I agree, though, that under different circumstances, other 'final solutions' could have been found. And the fact that the war had started almost certainly tipped the balance towards extermination. Was an important factor, let us say. I don't like to go into counterfactual stuff – who knows what would have happened had WW2 not started when it did.


I am genuinely a bit thrown by butchers. I don't know what he is saying that others are arguing. If they are arguing that, despite it not having been firmly decided upon yet, the Holocaust was inevitable years before it started, I would say that history simply doesn't work like that. That was why I wrote the bit I edited out. I dislike that kind of argument about historical processes. It's stupid.
 
Don't be so arrogant. What evidence is there to the contrary, and what exactly is the 'intentionalist' position? You haven't outlined it.

Pretty much that the systematic annihilation of Jewry was a given. There's a short passage in Mein Kampf that's often cited in support of such a thesis, but taken in context to the rabid end of German anti-Semitism post-the Great War (and I emphasise that context strongly), it's of a piece with a lot of "Let's beat the shit out of the Yids" pogrom rhetoric flying around. Hitler may have meant his rhetoric at a deeper and more sinister level than his political rivals of the time, but we can't know.

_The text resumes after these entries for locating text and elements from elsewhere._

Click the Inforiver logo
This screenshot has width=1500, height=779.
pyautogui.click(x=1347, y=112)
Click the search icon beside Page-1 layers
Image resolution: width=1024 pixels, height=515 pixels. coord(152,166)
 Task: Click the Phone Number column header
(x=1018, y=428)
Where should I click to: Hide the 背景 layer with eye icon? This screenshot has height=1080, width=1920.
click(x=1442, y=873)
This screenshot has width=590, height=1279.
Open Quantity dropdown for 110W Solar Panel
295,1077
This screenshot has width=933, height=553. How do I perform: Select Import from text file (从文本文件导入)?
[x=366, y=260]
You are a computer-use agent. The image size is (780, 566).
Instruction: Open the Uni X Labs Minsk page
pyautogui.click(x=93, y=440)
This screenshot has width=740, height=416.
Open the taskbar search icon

So while saying the holocaust was the product of an intentional effort to annihilate Jewry has the feel of a correct statement, and a certain emotional appeal, it's not intellectually-tenable unless you take a lot of other stuff for granted.

Personally, I see the holocaust more as a result of a combination of: extending the rationality that allowed Aktion T4 and the Lebensborn projects; an awareness that expropriation and its' accompanying commodification of the products of murder paid a dividend which allowed another part of the Nazi project (lebensraum) to be taken forward through paying for materiel, and of the intensive deployment (from even before the Nazis tricked their way to power) of a discourse of necessity - of the need to do anything, however horrific, to secure the future of the German Reich.

This is an opinion I've formed after extensive reading, but it's not a "majority" opinion by any means, btw!
 
Ah, ok. You've answered my edit to my last post. Thanks. :)

Nothing is ever a given before it actually happens. I hate that kind of reading of history.

But your reading of it is very persuasive, VP.

That is kind of what I was trying to get at – genocide was a logical conclusion of Nazi ideology, which enabled it psychologically, but it was also of course a response to the material conditions of the time. I don't see a contradiction between the two – the seeds are certainly in Mein Kampf, but it wasn't decided upon then.

Thing is, once it started, once it had finally been decided on, the holocaust was an intentional effort to annihilate Jewry. That's where Himmler's words on it are pertinent. Again, there's nothing contradictory about saying that.